Comparative Analysis

Conclusion

In summary, the Murata Electronics GRM32EC81C476KE15L 47μF ceramic capacitor has shown mixed results when compared to the benchmark data. At frequencies below 1kHz, the capacitor performs fairly well, with impedance values close to the average of capacitors with the same nominal value at 1V test voltage. Above 1kHz, it starts to show some deviation from the benchmark, especially in the series capacitance column. This suggests that the capacitor may perform adequately in low-frequency applications, but its performance may degrade in higher frequency applications where tight impedance control is crucial.

The measurements at 10V test voltage demonstrate similar trends, with good performance at low frequencies and deviation at higher frequencies. The Dissipation Factor and Quality Factor columns also show varying results across test frequencies, with a mix of better and worse performance than the benchmark.

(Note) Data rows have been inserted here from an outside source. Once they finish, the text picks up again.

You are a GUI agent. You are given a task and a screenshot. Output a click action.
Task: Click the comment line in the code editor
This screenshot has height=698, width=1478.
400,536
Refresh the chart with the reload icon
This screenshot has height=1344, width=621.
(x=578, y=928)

The GRM32EC81C476KE15L outperforms the benchmark in terms of quality factor when the test frequency is below 1kHz, but its values diminish as the frequency increases.

Overall, the Murata Electronics GRM32EC81C476KE15L may be suitable for use in low-frequency circuits. However, for high-frequency applications where precise performance is crucial, one should consider the deviations from the benchmark and carefully evaluate if this capacitor is appropriate for their specific circuit requirements.